A parsimony analysis of endemism (PAE) was performed using the dataset of endemic orchids of Ecuador. The aim of this analysis is to explore the floristic similarity within different vegetation units of continental Ecuador and to identify units in which the orchid richness is concentrated (expressed in branch-length, units with long branches have more species).

* PAE of the orchids of Ecuador was conducted using the geographical operation units described in the Classification System of Vegetation of Continental Ecuador(Sierra et al. 1999). The values over the branches represent the number of endemic orchids, while the values underneath represent bootstrap support above 70% * Label data from herbarium specimens were used for this analysis.

Our results suggest the following patterns:

Coastal region– The different operational units of the coast of Ecuador appear in the top of the figure. The analysis recovers two clades, north-central coast (costa norte-centro) and southern coast clade (costa sur). Within these two clades the evergreen montane forests are the most diverse. The isolated clade of the southern coast (costa sur), represents a dry region with a radically different floristic composition than the northern-central coast, for this reason, it is unique for conservation strategies. The coast has the highest deforestation rate in Ecuador and its ecosystems are the most threatened (Sierra et al. 2002).

Sierra (Andean) region – The resulting clades show interesting patterns. The western and eastern Andes (cordillera) have an almost identical number of species. Nevertheless, the floristic similarity among cordilleras is very low. It is evident that the composition of the orchid flora varies greatly among the northern and southern region of Ecuador. What is even more interesting is that the diversity in north-western cordillera is higher (383 spp.) than the one in the north-eastern cordillera (270 spp.), but this pattern shifts in the south where the eastern cordillera is richer (347 spp.) than the western cordillera (134 spp.). These differences can be attributed to the different evolutionary history of the Andes, to the natural barrier that the Andes represent for dispersion events, and also to the different biogeographical regions that they occupy along their range. The cloud forests of western Ecuador are scarcely represented in the National System of Protected Areas (SNAP). A large proportion of the vegetation has already been converted (Sierra et al. 2002), it is, therefore, important to focus conservation efforts in this region.

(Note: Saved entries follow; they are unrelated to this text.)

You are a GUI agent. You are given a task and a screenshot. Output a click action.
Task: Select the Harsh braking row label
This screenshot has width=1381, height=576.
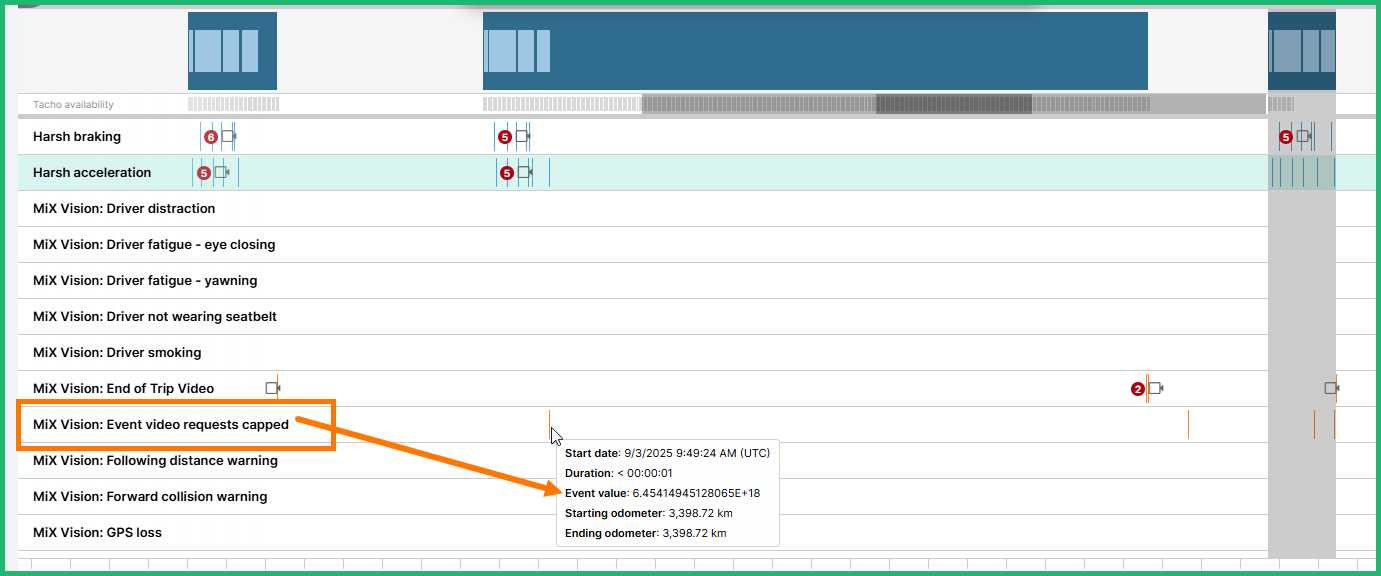[77, 136]
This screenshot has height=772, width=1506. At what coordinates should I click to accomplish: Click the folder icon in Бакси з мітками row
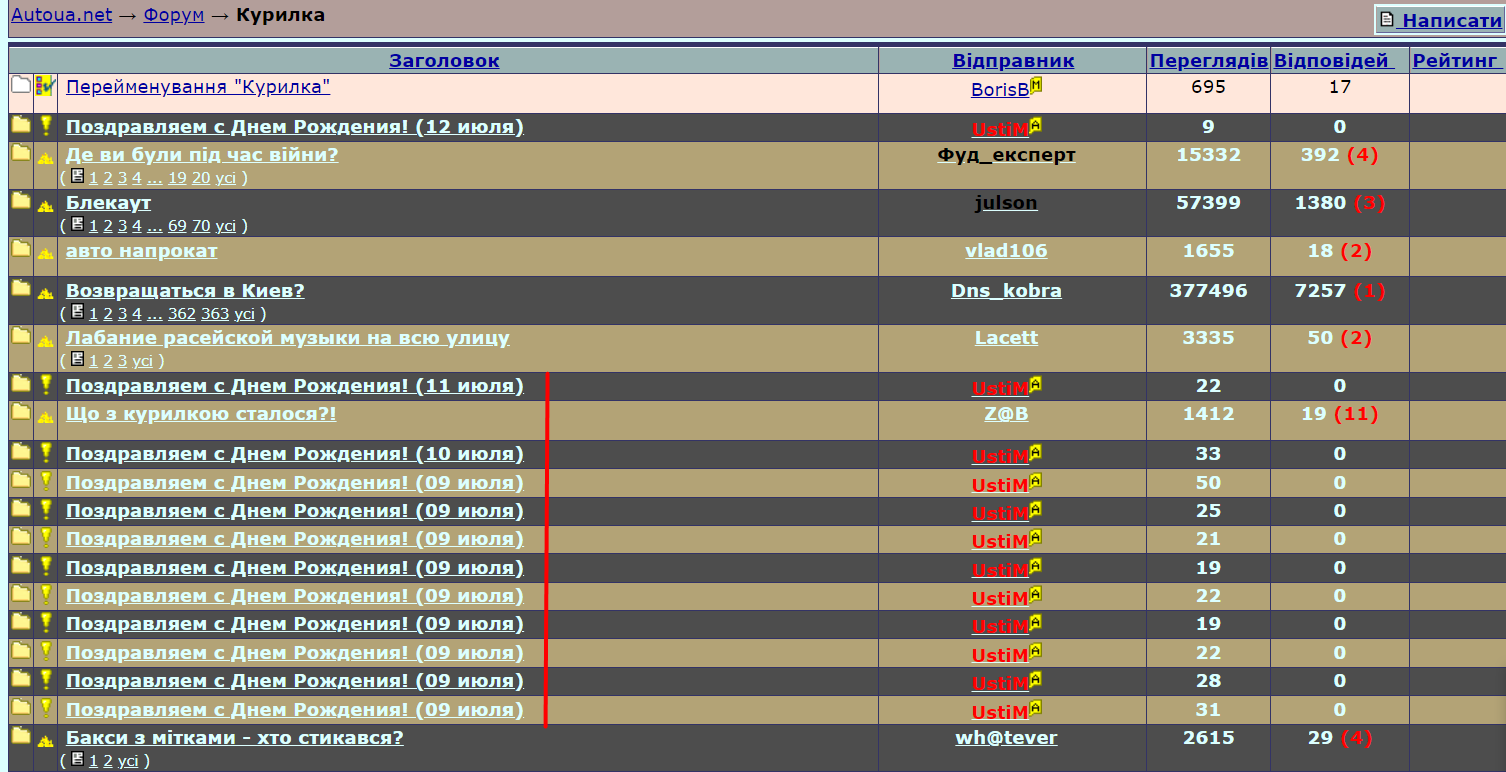pos(20,737)
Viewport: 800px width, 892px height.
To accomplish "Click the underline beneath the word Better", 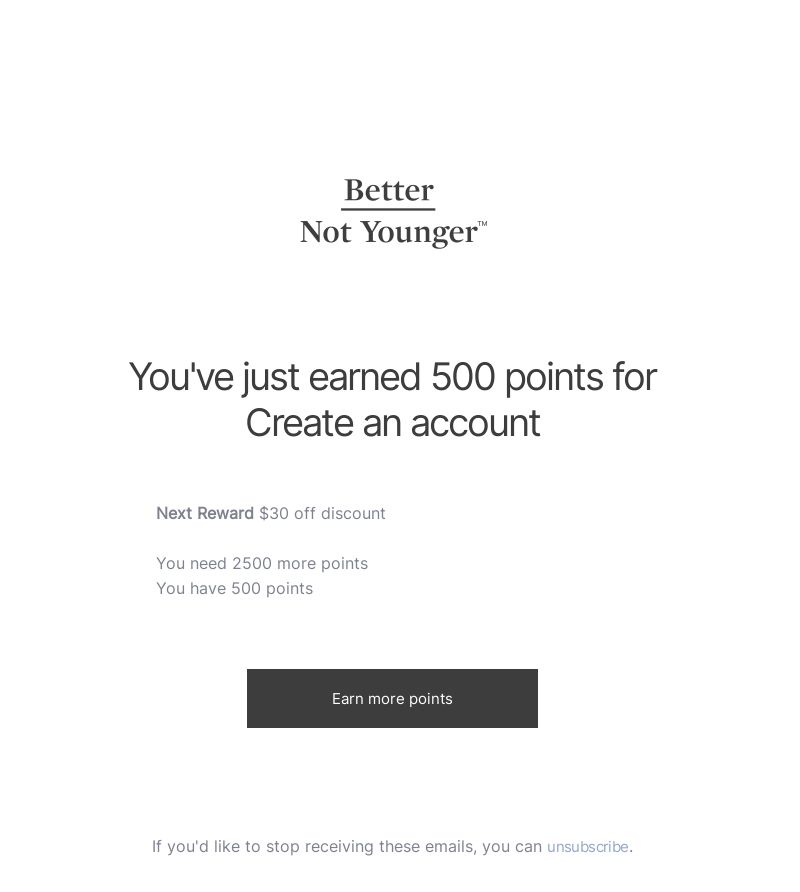I will 388,209.
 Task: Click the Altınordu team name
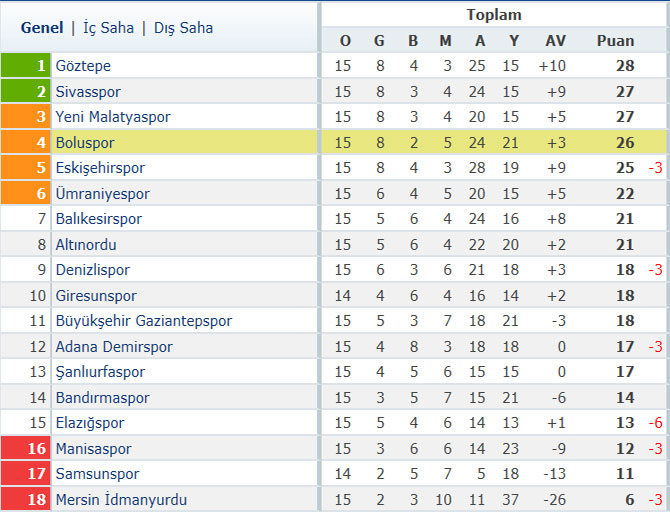click(86, 245)
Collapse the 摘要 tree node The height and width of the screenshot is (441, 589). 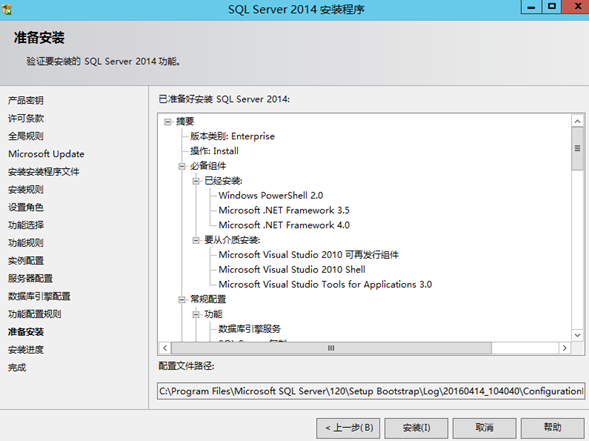pyautogui.click(x=168, y=122)
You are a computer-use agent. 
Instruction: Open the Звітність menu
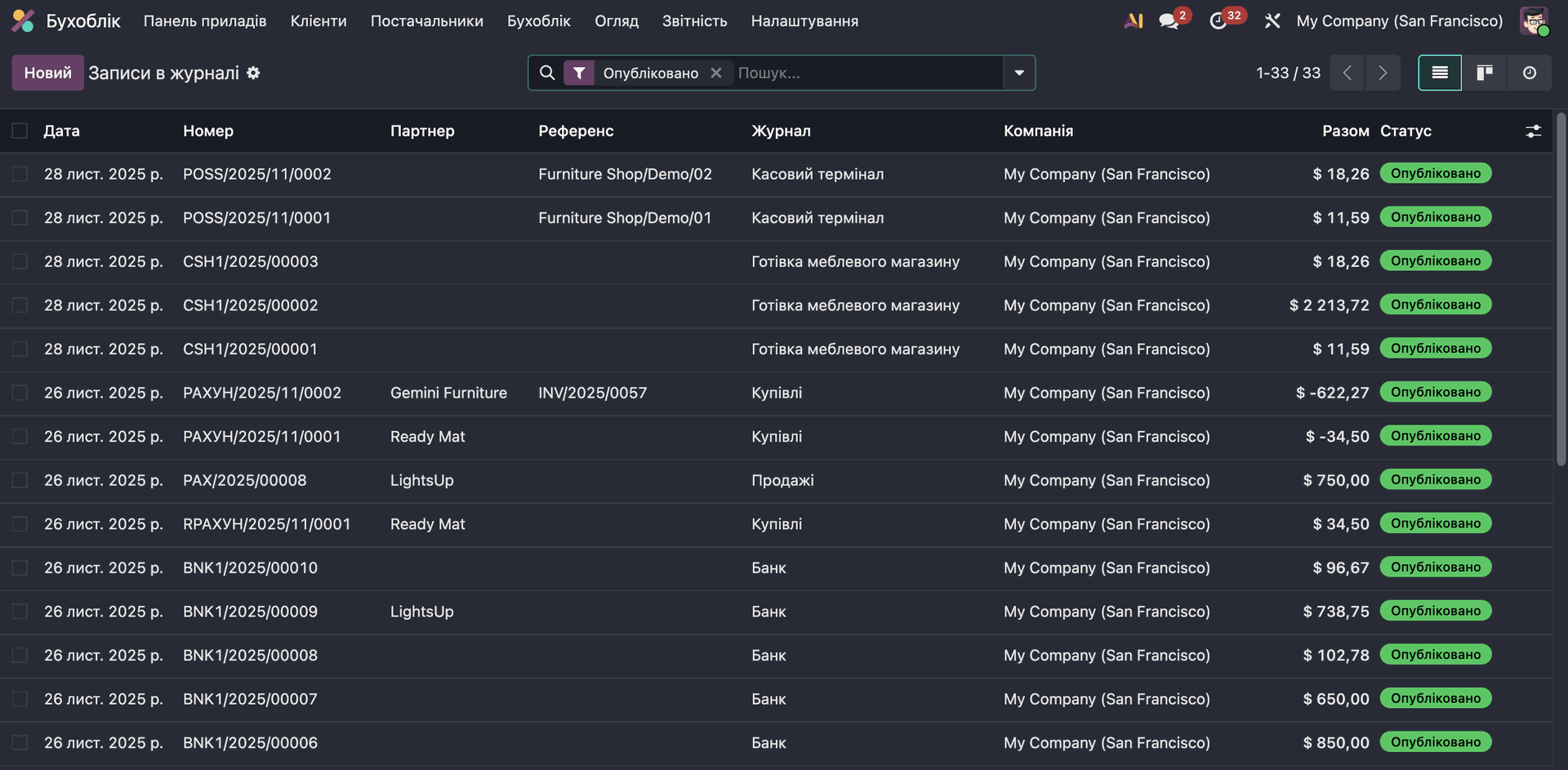tap(694, 21)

Amazon region – In the Amazon, 310 out of 315 are grouped in the Amazon clade, and the majority of the species is concentrated low montane forest (montano bajo) and evergreen montane forest (siempreverde montano bajo), the latter is the most diverse. This clade congregates the forests of the northern and southern Amazon, but it evident the difference between the orchid flora of the lower forests of the north and south.

Far from perfect, this analysis is the first step towards a better understanding the patterns of endemism and orchid diversity in Ecuador and the Andes.

References

Sierra, R., Cerón, C., Palacios W., Valencia, R. 1999. Propuesta preliminar de un sistema de clasificación de la vegetación para el Ecuador continental. Proyecto INEFAN/GEF-BIRF, Wildlife Conservation Society and EcoCiencia. Quito, Ecuador.

Sierra, R., Campos, F., Chamberlin J. 2002. Assessing biodiversity conservation priorities: ecosystem risk and representativeness in continental Ecuador. Journal of Biogeography (59): 95-110.